Dear Megan the patient listener,
You listened so often to my ranting, and I’m sorry I couldn’t write you the story you wanted me to write, I tried so many times to sit down and do it, but nothing was good enough, too clichéd, too boring, too obvious. Scripts aren’t good presents and stories about knights come out sounding like children’s books. So I decided to write you this letter instead, I spent my whole relationship rambling, why stop now?

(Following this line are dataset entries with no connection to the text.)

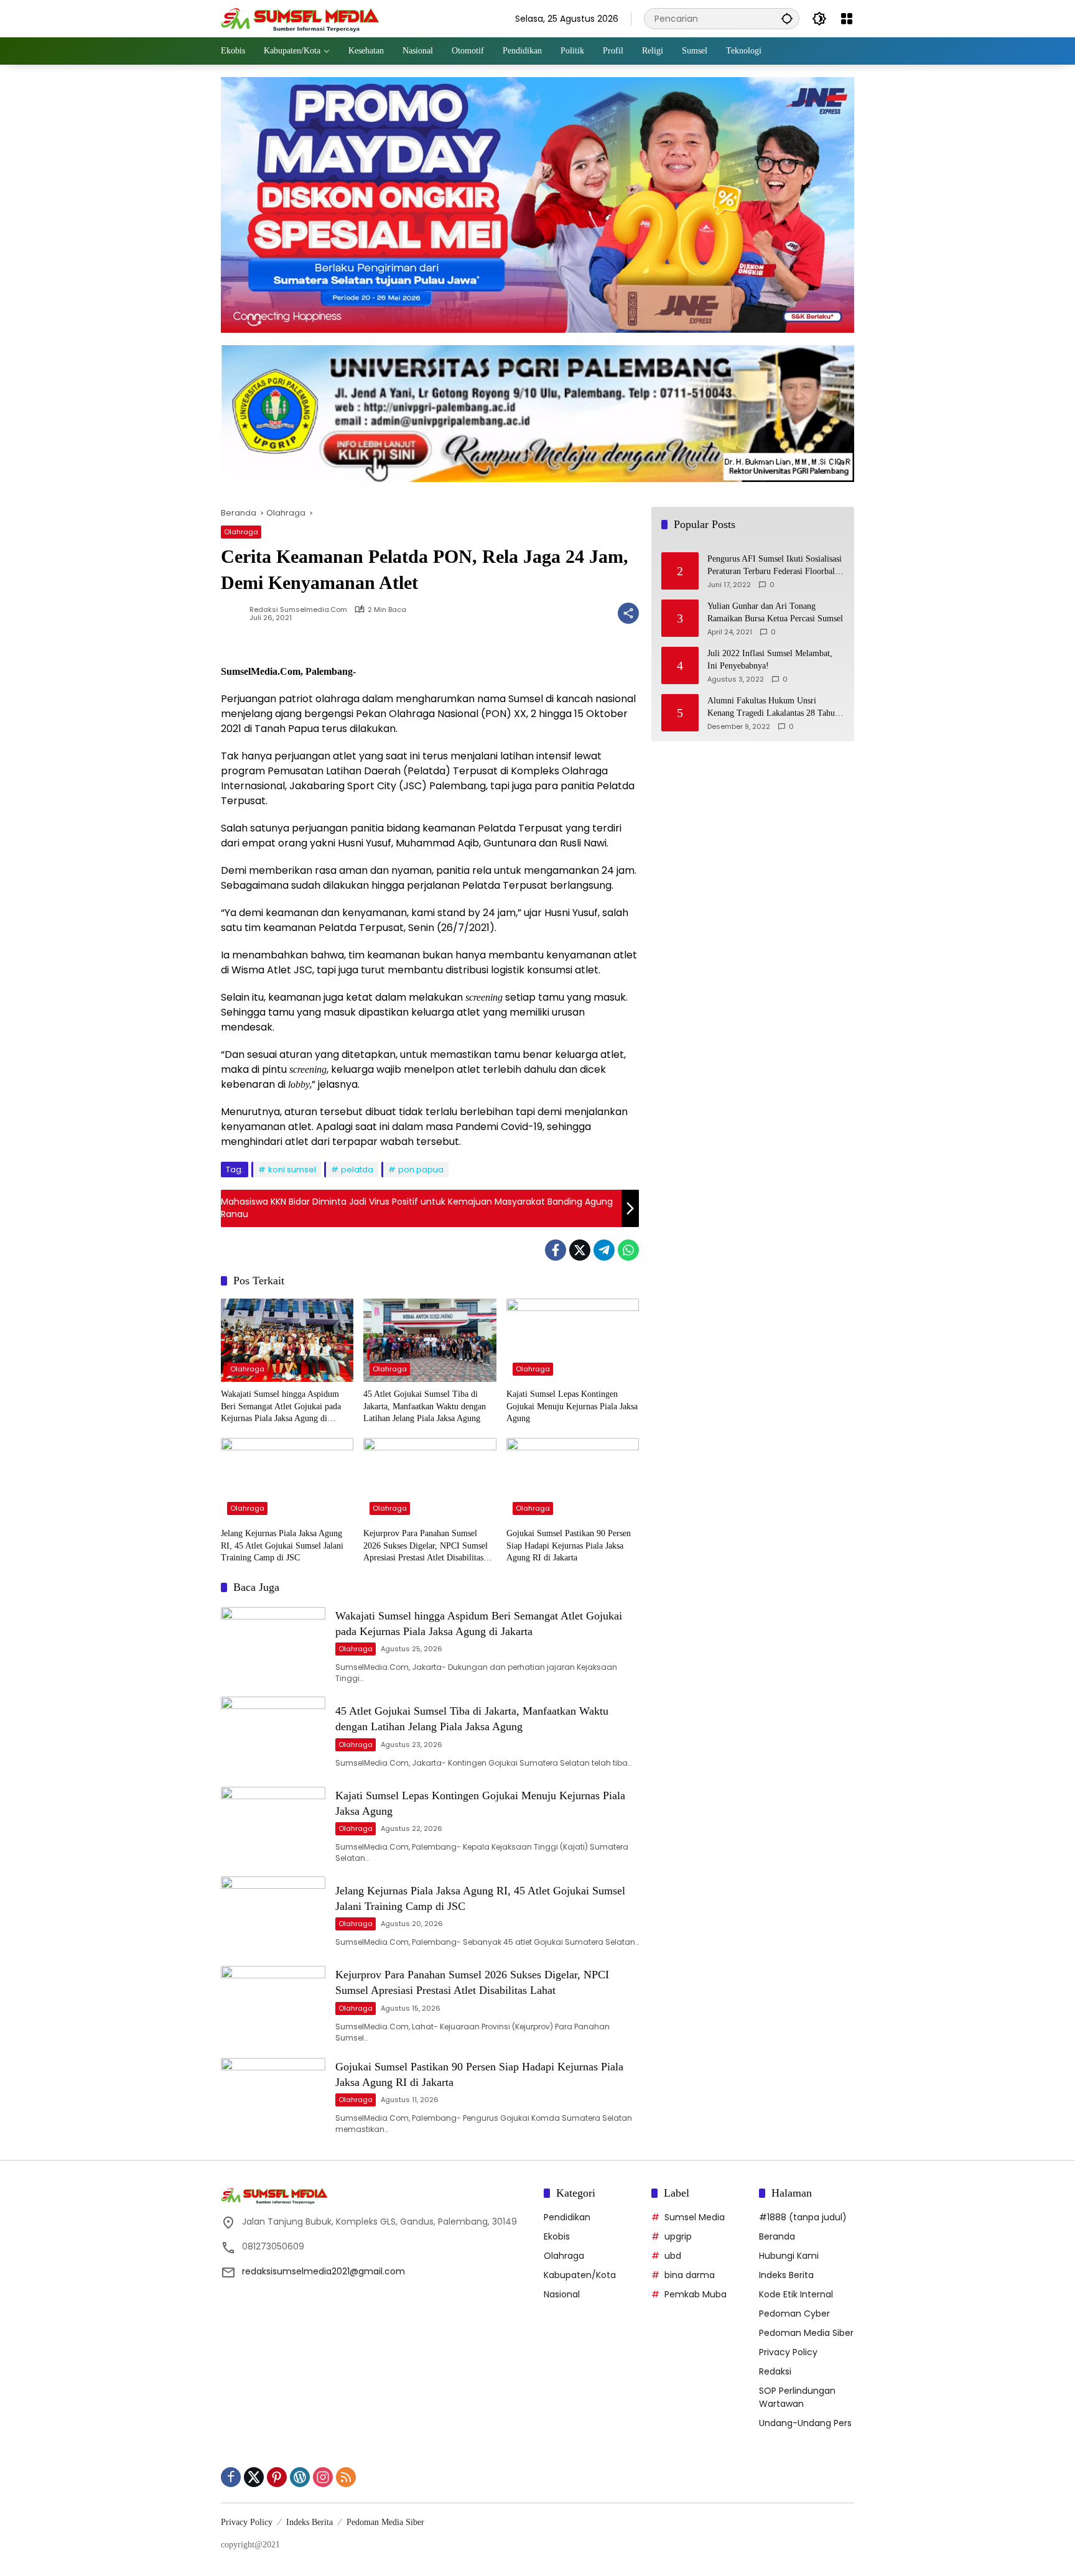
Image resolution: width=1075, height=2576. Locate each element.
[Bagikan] (628, 613)
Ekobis (557, 2236)
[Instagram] (323, 2477)
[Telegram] (604, 1250)
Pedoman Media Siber (806, 2333)
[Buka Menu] (846, 18)
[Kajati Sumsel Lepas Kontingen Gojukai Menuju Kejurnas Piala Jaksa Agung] (572, 1340)
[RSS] (346, 2477)
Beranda (777, 2236)
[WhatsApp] (628, 1250)
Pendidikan (567, 2217)
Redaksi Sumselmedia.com (298, 609)
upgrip (678, 2236)
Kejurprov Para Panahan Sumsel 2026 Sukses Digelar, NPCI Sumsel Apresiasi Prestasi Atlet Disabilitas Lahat (425, 1546)
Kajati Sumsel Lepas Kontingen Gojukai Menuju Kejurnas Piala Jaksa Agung (572, 1406)
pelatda (357, 1169)
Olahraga (241, 532)
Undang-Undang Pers (805, 2423)
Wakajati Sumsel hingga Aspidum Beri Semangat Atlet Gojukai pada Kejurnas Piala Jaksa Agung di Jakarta (281, 1407)
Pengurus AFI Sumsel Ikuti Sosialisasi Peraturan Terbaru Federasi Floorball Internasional (774, 566)
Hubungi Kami (789, 2255)
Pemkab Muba (695, 2294)
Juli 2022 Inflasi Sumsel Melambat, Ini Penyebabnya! (769, 660)
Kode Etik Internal (796, 2294)
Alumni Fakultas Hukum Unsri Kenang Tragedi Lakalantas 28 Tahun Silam (773, 708)
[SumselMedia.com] (300, 18)
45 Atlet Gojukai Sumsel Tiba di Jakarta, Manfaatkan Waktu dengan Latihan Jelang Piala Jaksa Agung (424, 1406)
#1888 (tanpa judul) (803, 2217)
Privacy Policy (788, 2352)
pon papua (421, 1169)
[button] (787, 18)
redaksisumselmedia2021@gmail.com (323, 2271)
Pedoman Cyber (794, 2313)
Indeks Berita (786, 2275)
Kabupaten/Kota (580, 2275)
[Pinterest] (277, 2477)
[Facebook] (555, 1250)
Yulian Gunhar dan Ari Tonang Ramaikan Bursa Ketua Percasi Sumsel (775, 613)
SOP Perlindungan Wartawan (797, 2397)
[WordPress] (300, 2477)
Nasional (562, 2294)
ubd (672, 2255)
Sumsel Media (694, 2217)
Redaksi (775, 2371)
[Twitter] (579, 1250)
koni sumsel (292, 1169)
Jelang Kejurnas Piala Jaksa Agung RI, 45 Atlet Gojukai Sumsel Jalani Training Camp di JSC (282, 1545)
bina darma (689, 2275)
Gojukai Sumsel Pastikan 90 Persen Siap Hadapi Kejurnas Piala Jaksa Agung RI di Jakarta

I am writing a story for you now though Megan, as melodramatic and ridiculous as only the writings of a self-obsessed film-geek can be. Keep in contact, when it’s done, I’ll send it to you. I hope I’ve shown you what inspires me, I hope I can tell you. All those films we watched, Oldboy, Angels in America. The South bank, the NFT. One day I’ll be a better writer Megan, maybe then I’ll be able to give you your knight.
I hope you remember all the good times we had and not all the times I let you down. I know I’ll always think back on this year and remember all the fun we had. All those memories, Fuerzabruta, Konditor and Cook, borough market, the South bank, DarrallMacqueen, massage oil, hot baths together.
I once told you that true beauty only existed on celluloid. Do you remember? Hung over from speed and feeling emotional I decided to punish your good deed by ranting cynical bullshit at you while you tried to look after me. But I was wrong, there were girls before you, but they didn’t mean anything, all they did was make me cynical and bitter about people. What we had meant so much to me Megan, for me the memories are like a film. Hazy love scenes, druggy and slurred, I won’t remember all the time we argued, I hope you don’t either. If you remember one thing, just remember those warm summer nights, walking back to your flat together.
We’re starting new chapters in our life now, and I’m sad that I can’t be there to write it with you. But I’m excited for you, I look forward to seeing who greets me at the door at your new flat in Belsize park.
“Nothing's lost forever. In this world, there's a kind of painful progress. Longing for what we've left behind, and dreaming ahead. At least I think that's so.”